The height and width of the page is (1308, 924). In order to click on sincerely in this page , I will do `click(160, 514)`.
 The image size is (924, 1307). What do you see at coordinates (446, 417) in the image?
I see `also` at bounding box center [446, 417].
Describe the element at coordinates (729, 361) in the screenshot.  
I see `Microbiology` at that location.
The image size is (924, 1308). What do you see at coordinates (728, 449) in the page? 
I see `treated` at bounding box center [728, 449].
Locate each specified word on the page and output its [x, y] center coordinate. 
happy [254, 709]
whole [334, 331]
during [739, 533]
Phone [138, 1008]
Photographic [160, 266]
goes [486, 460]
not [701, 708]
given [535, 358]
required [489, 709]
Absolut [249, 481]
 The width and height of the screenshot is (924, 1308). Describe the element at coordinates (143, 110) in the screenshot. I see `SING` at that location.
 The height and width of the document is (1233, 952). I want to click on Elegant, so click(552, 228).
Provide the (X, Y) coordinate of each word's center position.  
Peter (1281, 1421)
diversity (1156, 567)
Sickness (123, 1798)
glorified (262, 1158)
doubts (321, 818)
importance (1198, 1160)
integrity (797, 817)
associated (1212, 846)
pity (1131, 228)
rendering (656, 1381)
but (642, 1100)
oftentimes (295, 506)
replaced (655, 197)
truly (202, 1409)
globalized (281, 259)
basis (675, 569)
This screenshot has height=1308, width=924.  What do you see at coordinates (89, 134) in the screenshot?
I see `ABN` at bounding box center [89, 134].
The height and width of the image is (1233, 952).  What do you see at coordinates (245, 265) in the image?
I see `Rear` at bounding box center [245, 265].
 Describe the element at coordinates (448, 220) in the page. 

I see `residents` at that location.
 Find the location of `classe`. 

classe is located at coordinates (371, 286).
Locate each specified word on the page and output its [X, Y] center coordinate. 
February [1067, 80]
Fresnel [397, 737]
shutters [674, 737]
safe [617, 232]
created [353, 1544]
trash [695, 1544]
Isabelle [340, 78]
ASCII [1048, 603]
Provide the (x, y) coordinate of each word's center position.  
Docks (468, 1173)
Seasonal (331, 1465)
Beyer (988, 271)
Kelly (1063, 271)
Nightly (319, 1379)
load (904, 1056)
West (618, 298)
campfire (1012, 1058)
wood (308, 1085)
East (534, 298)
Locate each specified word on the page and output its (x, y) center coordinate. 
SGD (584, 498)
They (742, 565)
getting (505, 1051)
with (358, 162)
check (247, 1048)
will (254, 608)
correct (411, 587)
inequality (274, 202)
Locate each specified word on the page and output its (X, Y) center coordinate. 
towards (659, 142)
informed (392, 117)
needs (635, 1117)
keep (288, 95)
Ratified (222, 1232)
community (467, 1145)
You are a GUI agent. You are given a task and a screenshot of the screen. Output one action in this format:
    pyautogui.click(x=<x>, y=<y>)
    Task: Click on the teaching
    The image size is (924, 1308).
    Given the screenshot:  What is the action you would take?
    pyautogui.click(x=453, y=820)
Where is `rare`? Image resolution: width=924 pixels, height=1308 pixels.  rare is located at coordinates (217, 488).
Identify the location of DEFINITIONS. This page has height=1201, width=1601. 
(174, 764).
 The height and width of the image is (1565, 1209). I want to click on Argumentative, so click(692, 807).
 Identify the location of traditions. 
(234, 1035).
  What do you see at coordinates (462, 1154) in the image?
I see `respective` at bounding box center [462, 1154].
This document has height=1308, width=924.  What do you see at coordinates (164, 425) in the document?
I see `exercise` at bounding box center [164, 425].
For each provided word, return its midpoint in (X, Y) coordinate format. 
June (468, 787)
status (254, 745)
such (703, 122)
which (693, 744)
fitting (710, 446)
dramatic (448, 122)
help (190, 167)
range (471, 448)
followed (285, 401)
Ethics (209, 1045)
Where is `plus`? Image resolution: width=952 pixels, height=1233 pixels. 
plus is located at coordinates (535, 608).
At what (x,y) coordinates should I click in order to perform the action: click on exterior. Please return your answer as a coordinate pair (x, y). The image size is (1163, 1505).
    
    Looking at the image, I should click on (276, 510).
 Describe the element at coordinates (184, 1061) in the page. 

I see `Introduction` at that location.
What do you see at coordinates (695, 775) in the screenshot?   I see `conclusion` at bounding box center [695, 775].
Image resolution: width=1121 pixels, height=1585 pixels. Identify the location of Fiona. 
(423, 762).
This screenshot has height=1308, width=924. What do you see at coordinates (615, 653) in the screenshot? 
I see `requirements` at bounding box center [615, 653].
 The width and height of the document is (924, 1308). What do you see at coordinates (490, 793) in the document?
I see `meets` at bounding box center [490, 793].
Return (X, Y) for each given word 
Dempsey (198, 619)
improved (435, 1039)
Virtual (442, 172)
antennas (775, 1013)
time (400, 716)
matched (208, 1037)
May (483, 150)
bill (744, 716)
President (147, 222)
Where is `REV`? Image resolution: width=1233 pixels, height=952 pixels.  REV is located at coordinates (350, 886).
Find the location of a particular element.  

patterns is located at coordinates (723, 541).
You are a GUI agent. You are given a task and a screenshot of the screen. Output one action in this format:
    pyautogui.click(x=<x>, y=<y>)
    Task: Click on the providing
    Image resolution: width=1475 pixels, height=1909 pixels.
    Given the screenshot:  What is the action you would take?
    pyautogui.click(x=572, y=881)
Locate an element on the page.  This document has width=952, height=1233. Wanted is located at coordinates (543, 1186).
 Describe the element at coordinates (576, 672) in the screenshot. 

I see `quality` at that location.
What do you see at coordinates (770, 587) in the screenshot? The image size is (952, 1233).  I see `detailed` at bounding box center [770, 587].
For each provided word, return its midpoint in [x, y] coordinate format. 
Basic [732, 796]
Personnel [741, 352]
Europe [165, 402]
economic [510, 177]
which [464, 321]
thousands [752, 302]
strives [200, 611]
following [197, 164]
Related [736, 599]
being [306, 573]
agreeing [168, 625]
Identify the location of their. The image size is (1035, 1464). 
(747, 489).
------------------------------
**Aim**. Return all of the material above, reproducing every line exactly as it appears.

**Solution to this exercise**.
The height and width of the page is (1308, 924). In order to click on sincerely in this page , I will do `click(160, 514)`.
 The image size is (924, 1307). What do you see at coordinates (446, 417) in the image?
I see `also` at bounding box center [446, 417].
Describe the element at coordinates (729, 361) in the screenshot.  
I see `Microbiology` at that location.
The image size is (924, 1308). What do you see at coordinates (728, 449) in the page? 
I see `treated` at bounding box center [728, 449].
Locate each specified word on the page and output its [x, y] center coordinate. 
happy [254, 709]
whole [334, 331]
during [739, 533]
Phone [138, 1008]
Photographic [160, 266]
goes [486, 460]
not [701, 708]
given [535, 358]
required [489, 709]
Absolut [249, 481]
 The width and height of the screenshot is (924, 1308). Describe the element at coordinates (143, 110) in the screenshot. I see `SING` at that location.
 The height and width of the document is (1233, 952). I want to click on Elegant, so click(552, 228).
Provide the (X, Y) coordinate of each word's center position.  
Peter (1281, 1421)
diversity (1156, 567)
Sickness (123, 1798)
glorified (262, 1158)
doubts (321, 818)
importance (1198, 1160)
integrity (797, 817)
associated (1212, 846)
pity (1131, 228)
rendering (656, 1381)
but (642, 1100)
oftentimes (295, 506)
replaced (655, 197)
truly (202, 1409)
globalized (281, 259)
basis (675, 569)
This screenshot has height=1308, width=924.  What do you see at coordinates (89, 134) in the screenshot?
I see `ABN` at bounding box center [89, 134].
The height and width of the image is (1233, 952).  What do you see at coordinates (245, 265) in the image?
I see `Rear` at bounding box center [245, 265].
 Describe the element at coordinates (448, 220) in the page. 

I see `residents` at that location.
 Find the location of `classe`. 

classe is located at coordinates (371, 286).
Locate each specified word on the page and output its [X, Y] center coordinate. 
February [1067, 80]
Fresnel [397, 737]
shutters [674, 737]
safe [617, 232]
created [353, 1544]
trash [695, 1544]
Isabelle [340, 78]
ASCII [1048, 603]
Provide the (x, y) coordinate of each word's center position.  
Docks (468, 1173)
Seasonal (331, 1465)
Beyer (988, 271)
Kelly (1063, 271)
Nightly (319, 1379)
load (904, 1056)
West (618, 298)
campfire (1012, 1058)
wood (308, 1085)
East (534, 298)
Locate each specified word on the page and output its (x, y) center coordinate. 
SGD (584, 498)
They (742, 565)
getting (505, 1051)
with (358, 162)
check (247, 1048)
will (254, 608)
correct (411, 587)
inequality (274, 202)
Locate each specified word on the page and output its (X, Y) center coordinate. 
towards (659, 142)
informed (392, 117)
needs (635, 1117)
keep (288, 95)
Ratified (222, 1232)
community (467, 1145)
You are a GUI agent. You are given a task and a screenshot of the screen. Output one action in this format:
    pyautogui.click(x=<x>, y=<y>)
    Task: Click on the teaching
    The image size is (924, 1308).
    Given the screenshot:  What is the action you would take?
    pyautogui.click(x=453, y=820)
Where is `rare`? Image resolution: width=924 pixels, height=1308 pixels.  rare is located at coordinates (217, 488).
Identify the location of DEFINITIONS. This page has height=1201, width=1601. 
(174, 764).
 The height and width of the image is (1565, 1209). I want to click on Argumentative, so click(692, 807).
 Identify the location of traditions. 
(234, 1035).
  What do you see at coordinates (462, 1154) in the image?
I see `respective` at bounding box center [462, 1154].
This document has height=1308, width=924.  What do you see at coordinates (164, 425) in the document?
I see `exercise` at bounding box center [164, 425].
For each provided word, return its midpoint in (X, Y) coordinate format. 
June (468, 787)
status (254, 745)
such (703, 122)
which (693, 744)
fitting (710, 446)
dramatic (448, 122)
help (190, 167)
range (471, 448)
followed (285, 401)
Ethics (209, 1045)
Where is `plus`? Image resolution: width=952 pixels, height=1233 pixels. 
plus is located at coordinates (535, 608).
At what (x,y) coordinates should I click in order to perform the action: click on exterior. Please return your answer as a coordinate pair (x, y). The image size is (1163, 1505).
    
    Looking at the image, I should click on (276, 510).
 Describe the element at coordinates (184, 1061) in the page. 

I see `Introduction` at that location.
What do you see at coordinates (695, 775) in the screenshot?   I see `conclusion` at bounding box center [695, 775].
Image resolution: width=1121 pixels, height=1585 pixels. Identify the location of Fiona. 
(423, 762).
This screenshot has height=1308, width=924. What do you see at coordinates (615, 653) in the screenshot? 
I see `requirements` at bounding box center [615, 653].
 The width and height of the document is (924, 1308). What do you see at coordinates (490, 793) in the document?
I see `meets` at bounding box center [490, 793].
Return (X, Y) for each given word 
Dempsey (198, 619)
improved (435, 1039)
Virtual (442, 172)
antennas (775, 1013)
time (400, 716)
matched (208, 1037)
May (483, 150)
bill (744, 716)
President (147, 222)
Where is `REV`? Image resolution: width=1233 pixels, height=952 pixels.  REV is located at coordinates (350, 886).
Find the location of a particular element.  

patterns is located at coordinates (723, 541).
You are a GUI agent. You are given a task and a screenshot of the screen. Output one action in this format:
    pyautogui.click(x=<x>, y=<y>)
    Task: Click on the providing
    Image resolution: width=1475 pixels, height=1909 pixels.
    Given the screenshot:  What is the action you would take?
    pyautogui.click(x=572, y=881)
Locate an element on the page.  This document has width=952, height=1233. Wanted is located at coordinates (543, 1186).
 Describe the element at coordinates (576, 672) in the screenshot. 

I see `quality` at that location.
What do you see at coordinates (770, 587) in the screenshot? The image size is (952, 1233).  I see `detailed` at bounding box center [770, 587].
For each provided word, return its midpoint in [x, y] coordinate format. 
Basic [732, 796]
Personnel [741, 352]
Europe [165, 402]
economic [510, 177]
which [464, 321]
thousands [752, 302]
strives [200, 611]
following [197, 164]
Related [736, 599]
being [306, 573]
agreeing [168, 625]
Identify the location of their. The image size is (1035, 1464). 
(747, 489).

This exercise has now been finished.